Сереньким дождливым утром, слишком холодным для середины августа, из крайней парадной дома восемь по Орбитальной вышел человек в кожаной кепке, в кожанке и свитере.

Две старухи, коротающие досуг на скамейке под бетонным козырьком парадной, и молодая женщина с детской коляской, спасающаяся здесь от дождя, разом глянули на вышедшего. Женщина отвела глаза, уставилась на носки своих сапожек, усиленно закачала коляску. Старухи же продолжали смотреть.

— Доброе утро, — поздоровался мужчина, глянув на скамейку.

— Здрасьте! Доброе утро! — вразнобой и с опозданием, уже в спину ему проговорили женщины.

— Ишь, как скрутило человека, — жалостливо сказала одна из старух, провожая его глазами. — И не узнать. Такой ведь мужчина был молодой да ладный. Как приехал, помню, сундучище из такси на плече нес. Томка-то, жена его, кричит: надорвешься, мол! А он: давай, говорит, и тебя заодно прихвачу! Смеется… Такой человек хороший, такой уважительный!

— Пьянка все эта распроклятая! Вот хоть и зять мой. Сережка… начала было вторая старуха.

— А поди ты со своим зятем, Григорьевна! Сравнила! Сережка твой дурак дураком и зверь зверем. И никакого он здоровья не потерял, хоть и трескает кажин день. А Томкиного-то я ни разу с бутылкой не видела. Так-то.

— Болен он, видно. Серьезное что-то, вздохнув, сказала молодая мать. — Болен, а приглядеть некому.

— То-то и есть, что некому! — сурово глянув на нее, подтвердила старуха. — Томка его в Африке прохлаждается, а он небось сохнет по ней. И что ж это нынче с бабами поделалось, господи ты боже мой! Ну мыслимое ли дело: от живого мужа — да за границу! А ведь такой хороший человек!

— Хороший человек! — дружно подтвердили и вторая старуха, и молодая мать.

…Геннадий Павлович шел через пустырь, воочию представляя себе этот скамеечный разговор. Он усмехнулся невесело. «Все правильно, — подумал он, — как же им меня не жалеть?»

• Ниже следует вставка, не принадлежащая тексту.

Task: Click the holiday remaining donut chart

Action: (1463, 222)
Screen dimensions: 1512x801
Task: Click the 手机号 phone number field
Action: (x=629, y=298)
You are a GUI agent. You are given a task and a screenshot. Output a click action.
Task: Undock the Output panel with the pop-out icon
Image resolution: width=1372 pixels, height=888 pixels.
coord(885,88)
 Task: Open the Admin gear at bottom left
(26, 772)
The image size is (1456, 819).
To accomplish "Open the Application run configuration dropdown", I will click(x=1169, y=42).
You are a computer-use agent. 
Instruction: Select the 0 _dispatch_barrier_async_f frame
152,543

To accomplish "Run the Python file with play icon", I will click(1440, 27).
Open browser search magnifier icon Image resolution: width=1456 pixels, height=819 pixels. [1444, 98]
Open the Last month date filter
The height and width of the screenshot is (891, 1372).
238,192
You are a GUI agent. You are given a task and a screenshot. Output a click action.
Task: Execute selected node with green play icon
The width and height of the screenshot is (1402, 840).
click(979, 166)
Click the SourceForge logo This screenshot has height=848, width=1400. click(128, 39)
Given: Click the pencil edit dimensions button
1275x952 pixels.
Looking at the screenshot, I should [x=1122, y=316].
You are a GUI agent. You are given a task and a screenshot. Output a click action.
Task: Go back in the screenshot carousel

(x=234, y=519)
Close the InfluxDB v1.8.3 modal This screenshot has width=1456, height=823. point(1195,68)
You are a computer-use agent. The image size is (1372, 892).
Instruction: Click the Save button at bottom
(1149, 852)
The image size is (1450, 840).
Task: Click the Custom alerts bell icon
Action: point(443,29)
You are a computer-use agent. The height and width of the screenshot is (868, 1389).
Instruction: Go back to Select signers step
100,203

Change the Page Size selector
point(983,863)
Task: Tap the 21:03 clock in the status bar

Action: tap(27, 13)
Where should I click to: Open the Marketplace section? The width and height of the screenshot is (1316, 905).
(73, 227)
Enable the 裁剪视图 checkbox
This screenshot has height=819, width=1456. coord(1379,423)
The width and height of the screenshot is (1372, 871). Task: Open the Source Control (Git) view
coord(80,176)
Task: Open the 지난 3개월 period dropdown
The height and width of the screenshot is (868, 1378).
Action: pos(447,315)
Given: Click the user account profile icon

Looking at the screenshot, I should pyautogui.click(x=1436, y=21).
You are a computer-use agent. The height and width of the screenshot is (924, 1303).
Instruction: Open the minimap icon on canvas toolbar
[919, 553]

Кто-либо из встречавших Соловцева месяц назад не узнал бы в нем, теперешнем, прежнего Геннадия Павловича-так разительно изменили его последние недели… Под глазами залегли синяки, запали виски и щеки, побелели, обескровясь, губы. Он привык к постоянной боли в груди, вот только к одышке и холодному липкому поту не мог привыкнуть.

«Все правильно, — думал он, прибавив шагу, — все правильно. Долг свой ты исполнил, факт. Теперь с Семенычем разобраться, а то он в больнице совсем завял. Как он еще позвонить мне решился? А хитер старик: голос бодренький, острит, посмеивается, и все-то у него там хорошо, распрекрасно, и не вздумайте, мол, приходить, а то обижусь, рассоримся всерьез».

Геннадий Павлович привычно огладил сердце. Под ладонью прошуршала бумага. Там, в кармане кожанки, лежало только что вынутое из почтового ящика Томкино письмо. Томка моя, Томка… Увидеться бы! А вот и трамвай.

Геннадий Павлович протиснулся на заднюю площадку и расслабился, приготовившись к долгому пути в противоположный район города.

Коротая дорогу, он стал вспоминать по дням последний месяц, с того переломного, этапного в своей жизни дня, с поездки в Пушкин, когда он со всей ясностью осознал свое призвание, свое Дело, свою обязанность на земле. Ради этого стоило тратить сердце.

Он понимал, что вряд ли протянет долго, слишком уж очевидны симптомы. Что ж, — тогда вместе с ним исчезнет и это его свойство.

Исчезнет, как и появилось: ниоткуда и в никуда. Он знал, что делает, что его ждет.

Геннадий Павлович добрался до больницы, отметился в регистратуре, раздобыл халат и направился через вестибюль к лестнице. Хирургия помещалась на третьем этаже.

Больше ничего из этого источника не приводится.